O mesmo valeu para o comércio. Nunca totalmente comprometidos com o comércio livre no século 19, os EUA aumentaram as tarifas dramaticamente entre as guerras.

A lei comercial protecionista Smoot-Hawley, aprovada em junho de 1930, desferiu um golpe fatal contra a confiança empresarial, aumentando o dano já provocado pelo colapso de Wall Street.

IMIGRANTES

Os defensores de uma nova geração de medidas antiglobalizantes alegam a intenção de proteger grupos nativos vulneráveis da devastação por parte da concorrência. Eles apontam para estudos segundo os quais os maiores perdedores da imigração são os estudantes que abandonam o ensino médio.

Outras evidências mostram que são os trabalhadores manuais, sem instrução, os mais sujeitos a sair perdendo com o comércio livre com a China.

Mas seria um erro culpar a globalização pelas crescentes desigualdades da sociedade americana e tentar corrigir as coisas com as velhas e fracassadas políticas do nativismo e do protecionismo.

A desigualdade americana tem muito mais a ver com impostos não tão progressivos e provisões de bem-estar desiguais que com imigração e comércio livre, e muito menos com o livre movimento de capital (sem o qual, não nos esqueçamos, o consumo americano teria de ser drasticamente reduzido, dado o tamanho do déficit em conta corrente dos EUA).

Os benefícios econômicos agregados representados pela atração de pessoas economicamente ambiciosas ao redor do mundo são reais. Num mercado de trabalho flexível como o dos Estados Unidos, os imigrantes desempenham um papel fundamental. Em sociedades que envelhecem, com as da Europa Ocidental, os imigrantes são especialmente necessários.
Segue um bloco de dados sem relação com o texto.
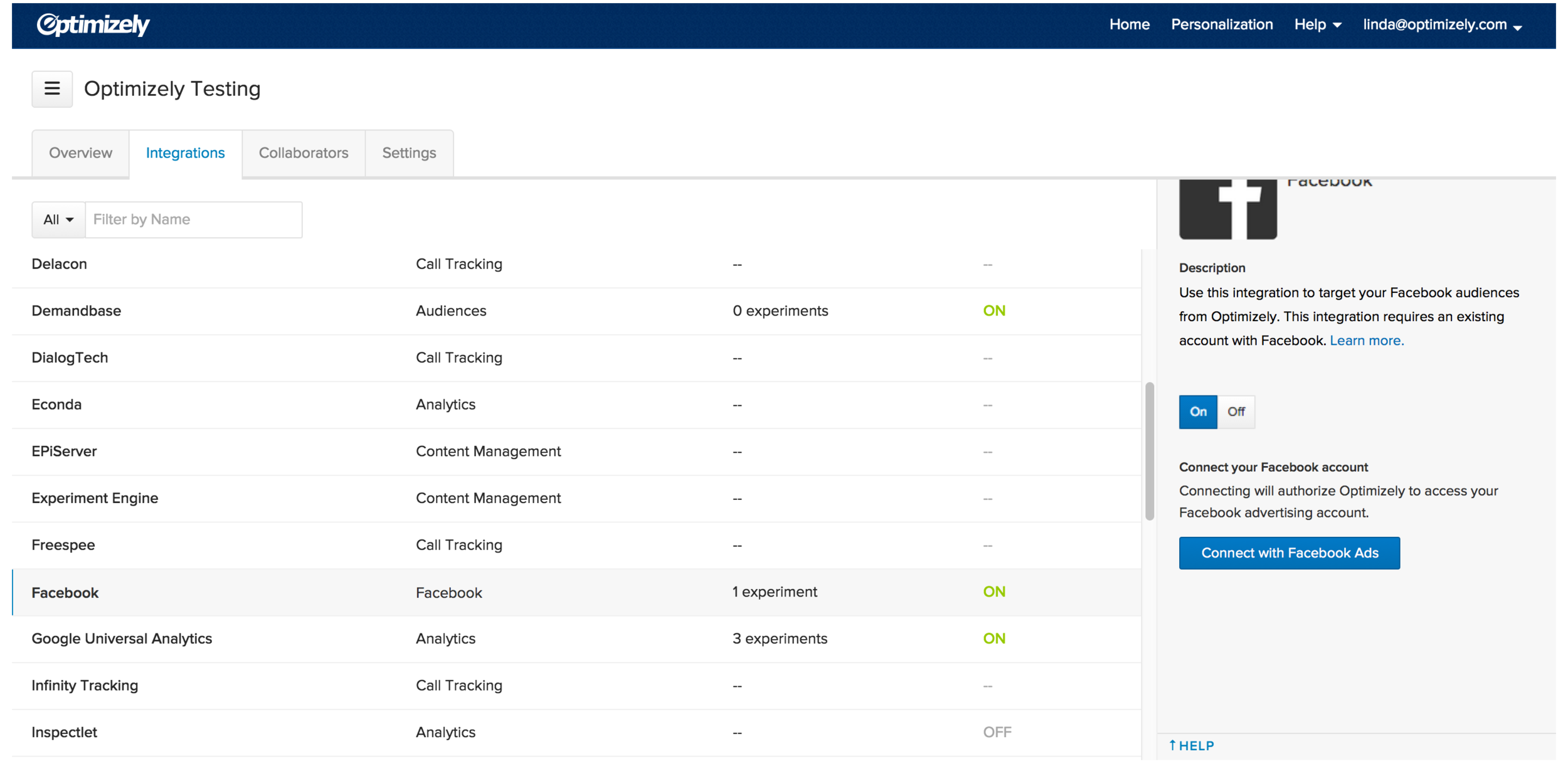This screenshot has height=769, width=1568.
Task: Click the hamburger menu icon
Action: tap(52, 89)
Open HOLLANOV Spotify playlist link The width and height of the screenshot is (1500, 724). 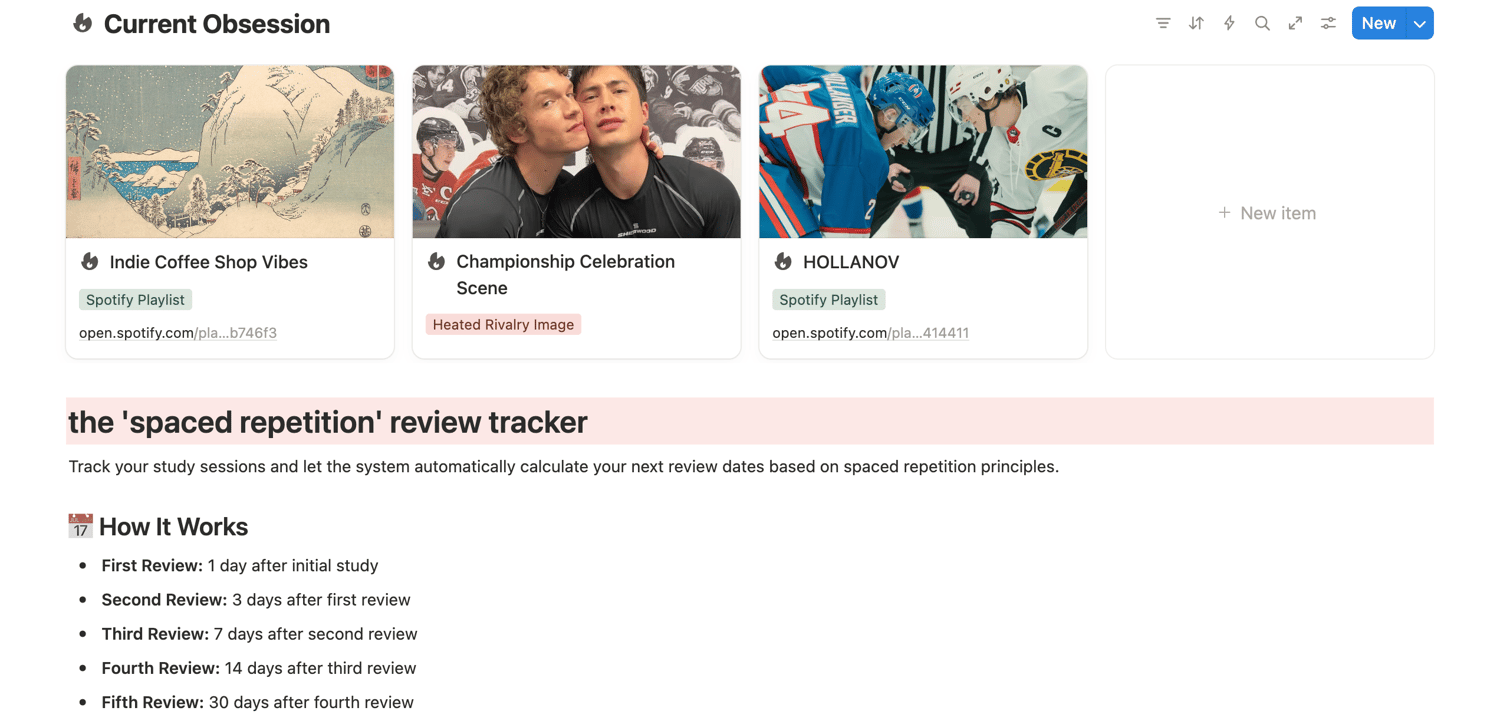point(870,333)
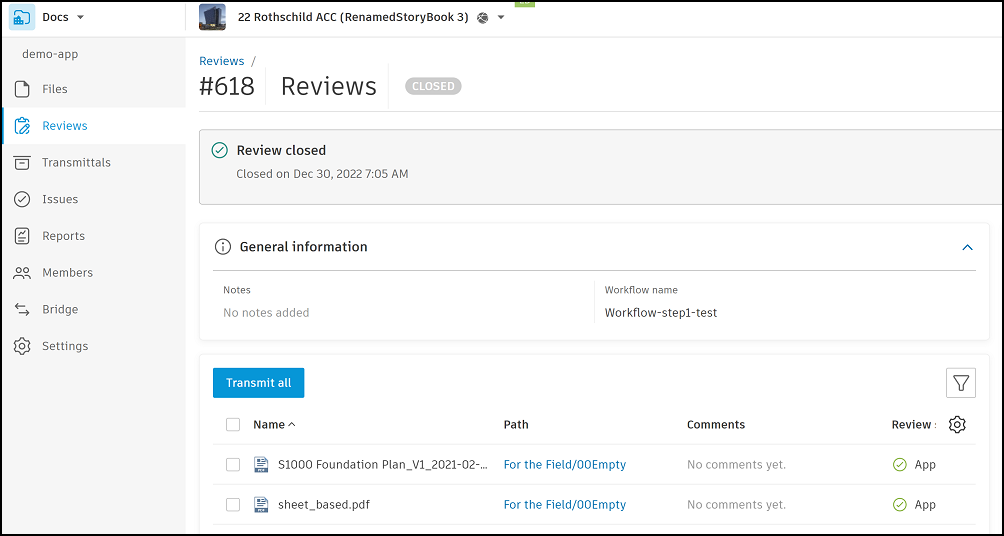Click the Issues checkmark icon
The image size is (1004, 536).
point(22,199)
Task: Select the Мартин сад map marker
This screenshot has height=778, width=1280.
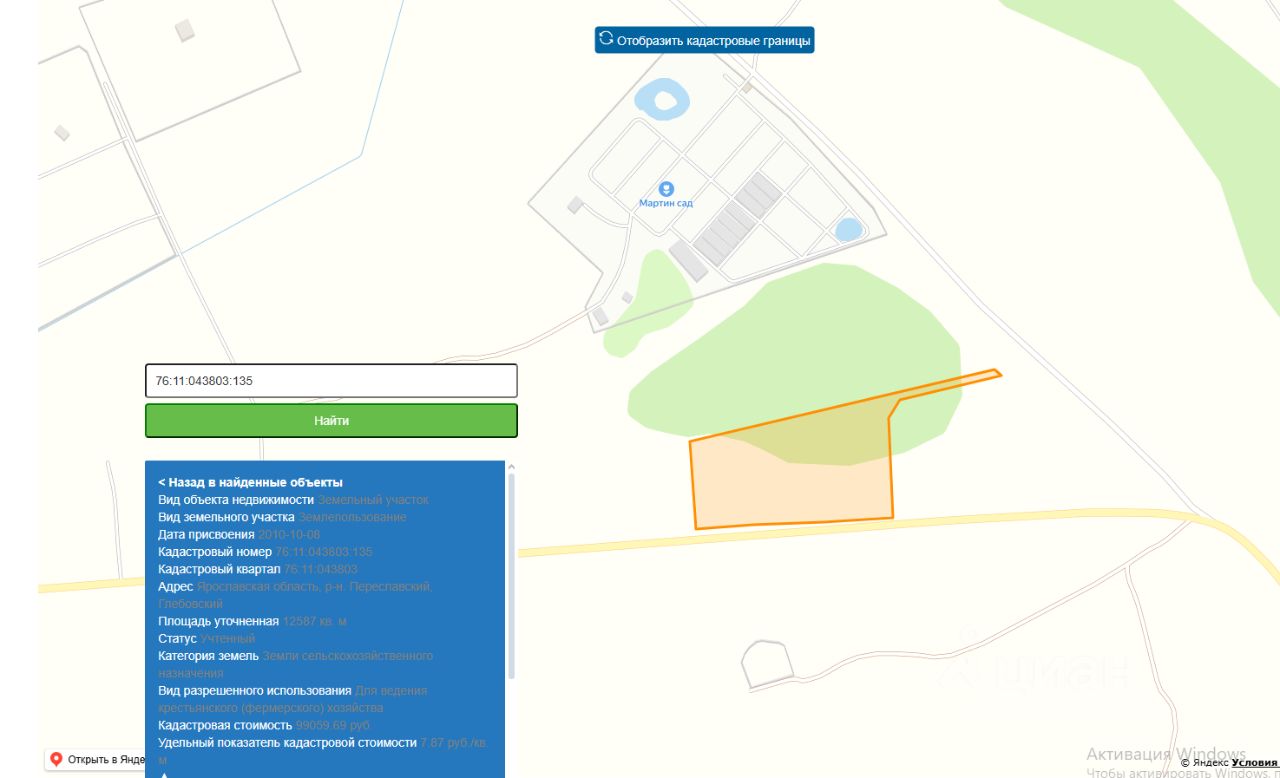Action: tap(666, 189)
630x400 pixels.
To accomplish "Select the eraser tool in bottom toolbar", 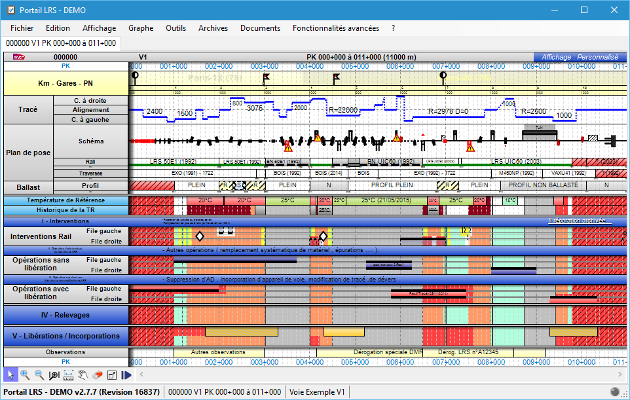I will [98, 374].
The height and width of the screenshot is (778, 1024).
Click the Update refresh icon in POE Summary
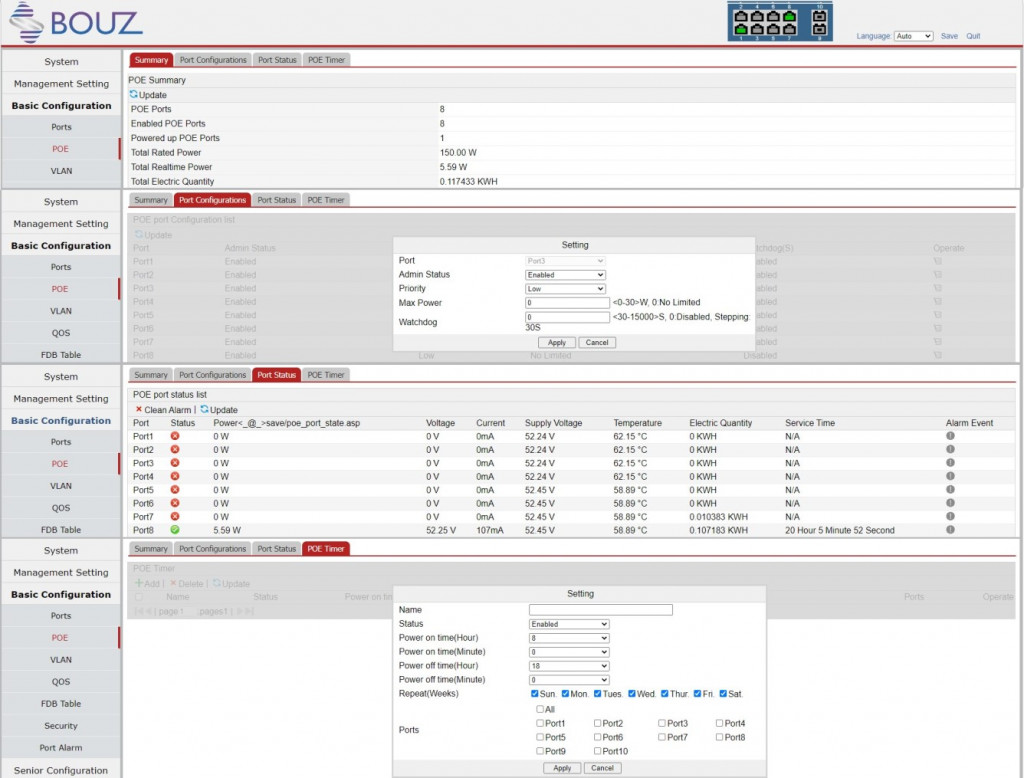point(134,95)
Não está claro, é verdade, se os mercados de trabalho super-regulados da Europa podem absorver e explorar com sucesso suas energias juvenis.

Mas isso não muda a lógica econômica básica. Um mercado de trabalho global ainda mais liberalizado impulsionaria o crescimento econômico em toda parte. Restrições à imigração o reduziriam.

Não faz sentido pôr em risco os benefícios da globalização para proteger as perspectivas de emprego dos que abandonam o ensino médio. Portanto, eis aqui uma modesta contraproposta para a Câmara.

Em vez de construir uma nova Cortina de Ferro cara, horrenda e provavelmente ineficaz, poderíamos usar o dinheiro para transmitir uma mensagem simples aos garotos das escolas americanas: se você for reprovado, afundará.

Sim, garotos e garotas, a realização acadêmica é o único caminho para o emprego decente numa economia no topo da cadeia alimentar tecnológica. Abandonem a educação sem qualificações e vocês terão sorte se conseguirem um trabalho ao lado dos mexicanos colhendo frutas ou arrumando prateleiras.

Soa um tanto rude, eu sei. Mas uma segunda Grande Depressão soa muito mais rude.